● **EXERCISE INPUTS**:
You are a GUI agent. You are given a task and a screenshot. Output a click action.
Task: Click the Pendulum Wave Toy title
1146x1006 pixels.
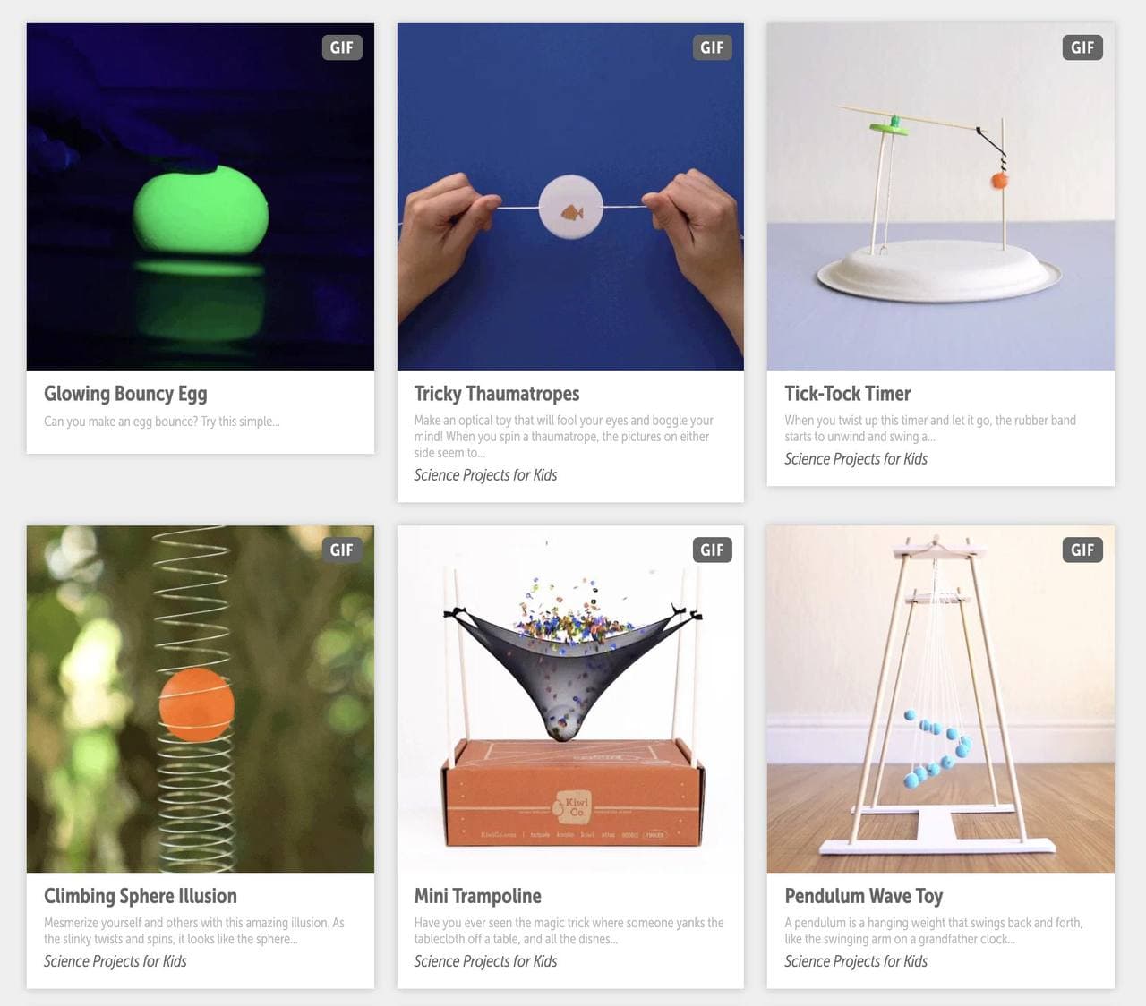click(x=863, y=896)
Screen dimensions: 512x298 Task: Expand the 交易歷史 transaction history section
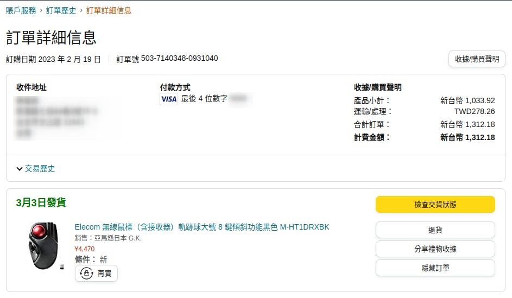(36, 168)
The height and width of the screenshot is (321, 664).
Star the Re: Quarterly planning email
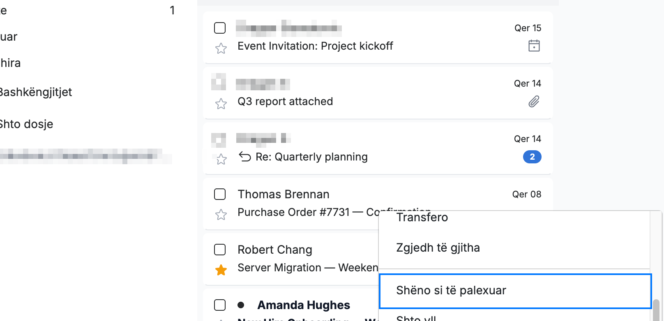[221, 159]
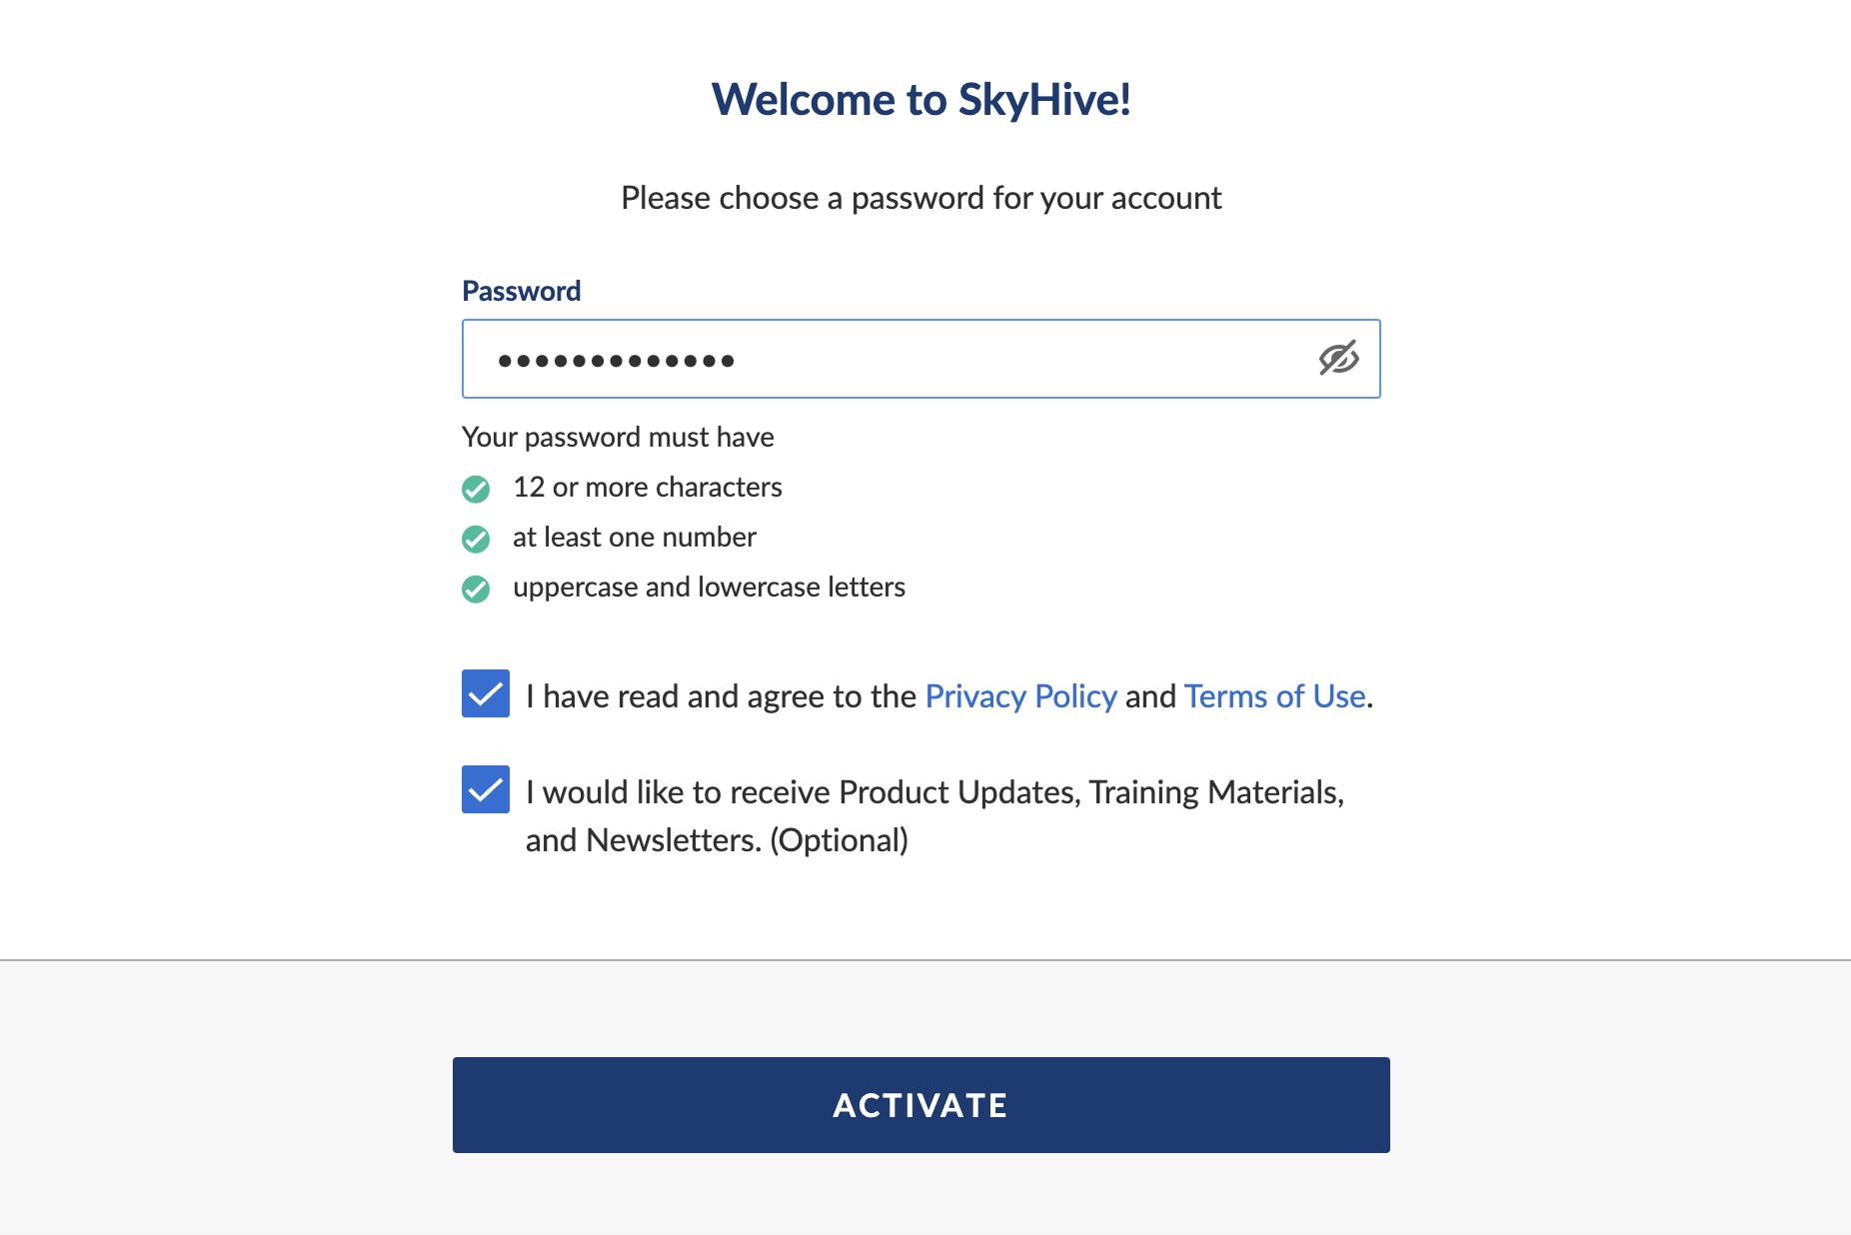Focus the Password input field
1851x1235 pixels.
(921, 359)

● **WRITTEN REQUEST**:
Copy every line of the records above word for word, leaving out the pictures.

● **SOLUTION**:
You are a GUI agent. You are given a task and a screenshot. Output a click action.
Task: Click the Pendulum Wave Toy title
1146x1006 pixels.
click(x=863, y=896)
Screen dimensions: 512x298 Task: Expand the 交易歷史 transaction history section
(36, 168)
The height and width of the screenshot is (321, 664).
Star the Re: Quarterly planning email
[221, 159]
Focus the Password input field
1851x1235 pixels.
(921, 359)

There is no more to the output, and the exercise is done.